Grace Wahba's Buehler-Martin Talks at UMinnesota

Talk 1. How to smooth curves and surfaces: an introduction to smoothing splines and related methods for statistical model building.

We begin by describing the popular cubic smoothing spline as a tool for fitting smooth curves to noisy data, and go on to describe generalizations of the variational problem it solves. These generalizations can be used to build flexible models for discrete, noisy observational data in such diverse fields as analysis of demographic studies of risk factors for heart attacks and diabetic retinopathy, extracting patterns from global historical surface temperature records that may be relevant to global warming, tuning of imperfect dynamical systems models of the atmosphere and ocean, and other applications. Public software will be noted. A bibliography is here.
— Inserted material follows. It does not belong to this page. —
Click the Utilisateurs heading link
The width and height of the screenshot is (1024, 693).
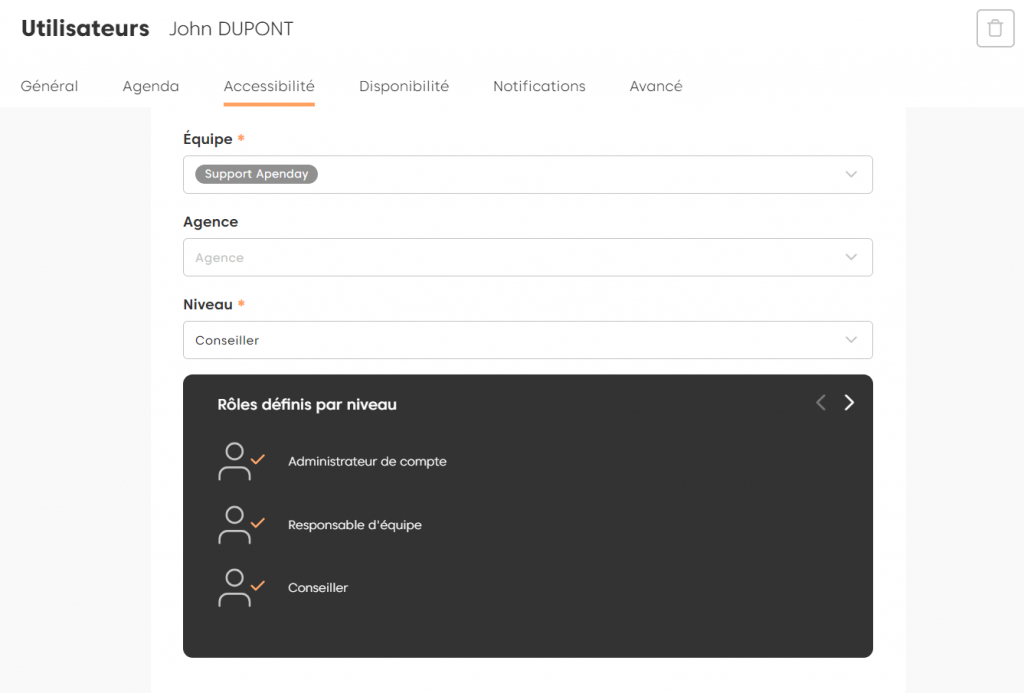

Talk 2. What is the degrees of freedom for for signal, why do you want to know it, and how do you compute it?

We first review elementary definitions and applications of degrees of of freedom for signal (df sig) in linear regression and smoothing problems with observations contaminated by Gaussian noise. The crucial role of df sig in model tuning will be noted, as will its relation to cross validation. Randomized trace methods for computing df sig, particularly in the context of very large data sets with iterative computational solutions are discussed. Examples of the use of the RanTrace df sig in climate analysis and numerical weather prediction will be given. A different randomized method for computing df sig proposed by J. Ye will be described and its use in model selection (CART and PP) will be noted. Turning to non-Gaussian data, it is necessary to reconsider the definition of df sig. A more general definition, given by Ye, is shown to be appropriate for model selection and fitting purposes if if the loss function is KL distance. However, this definition generally involves the quantities one is trying to estimate. Two approximate methods for computing good estimates of df sig in the Bernoulli case (Gu's U and the GACV), will be described. More info here.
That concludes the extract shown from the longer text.